One of my quotes to live by was uttered by Horace Mann: “Be ashamed to die until you have won some victory for humanity.” I see being a scientist and an educator as fulfilling part of that statement. By the way, I learned of that quote from an episode of The Twilight Zone, and I want it on my tombstone.

Why do people try to draw you out on your religious beliefs?
I never volunteer any comments about religion or God ever because I don’t pontificate. If you ask, I’ll tell you. We live in an hour of pundits, where their opinion is what they want you to adopt. They will take some opinion I have, lead with some clickbait headline, and say, “If Tyson has his way, he would have you doing this.” No! I don’t care! Apparently, this is what’s become of the contest of ideas. They think any opinion of a famous person is something worth imposing upon other people.

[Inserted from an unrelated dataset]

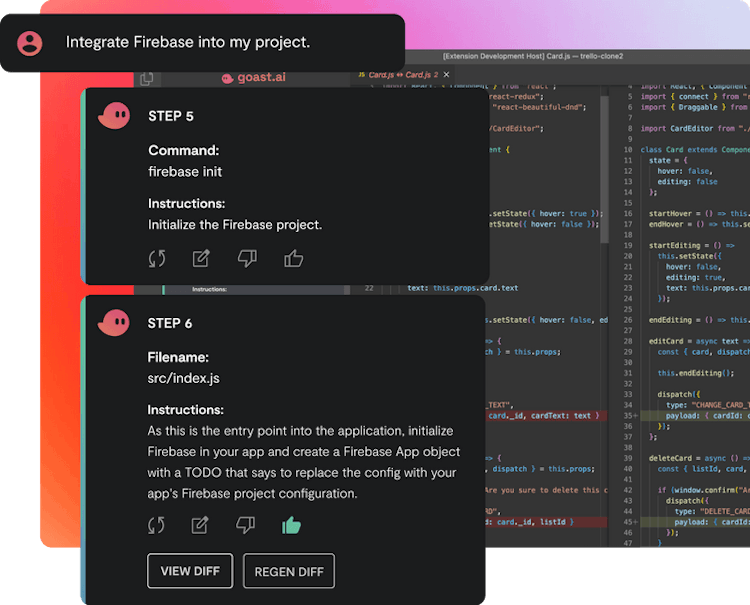Click the REGEN DIFF button
The height and width of the screenshot is (605, 750).
coord(289,571)
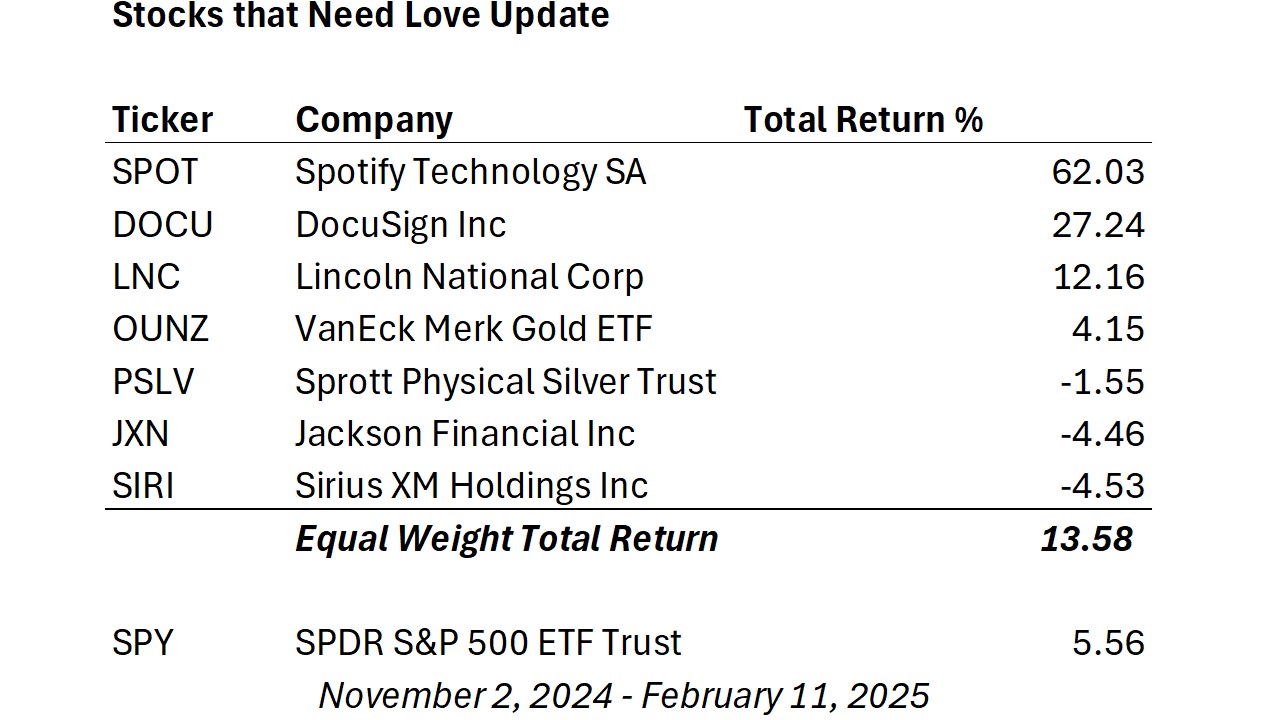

How do you engage with people who deny scientific evidence?
I don’t engage them. There are several reasons: A debate implies that you could win or lose. Science has nothing to do with anybody’s charisma or even how well they argue; it has to do with how good the data are. I’ve prioritized education so that you don’t have to attend a debate to learn what is true and what is not about this world.

Are you optimistic about where we’re headed on race in this country?
Take Ferguson, for example. There was a day when that shooting wouldn’t have risen past the local news, but now a police officer shoots an unarmed person and it is in headlines across the country — that’s progress, in its own perverse way. I’ll paraphrase Churchill here: “Whether or not it’s the beginning of the end, it’s certainly the end of the beginning.”

When is it appropriate for someone to moonwalk?
It is way harder than it looks, so I think anyone who can moonwalk should moonwalk as often as they can, because it looks great and it’s an homage to Michael Jackson. And it’s named after another cosmic object, and I’m a fan of anything named after cosmic objects.

How can America become a leader in science again?
I’m working on that.

Neil deGrasse Tyson is an astrophysicist, host of StarTalk on National Geographic Channel, and director of the American Museum of Natural History’s Hayden Planetarium in New York City.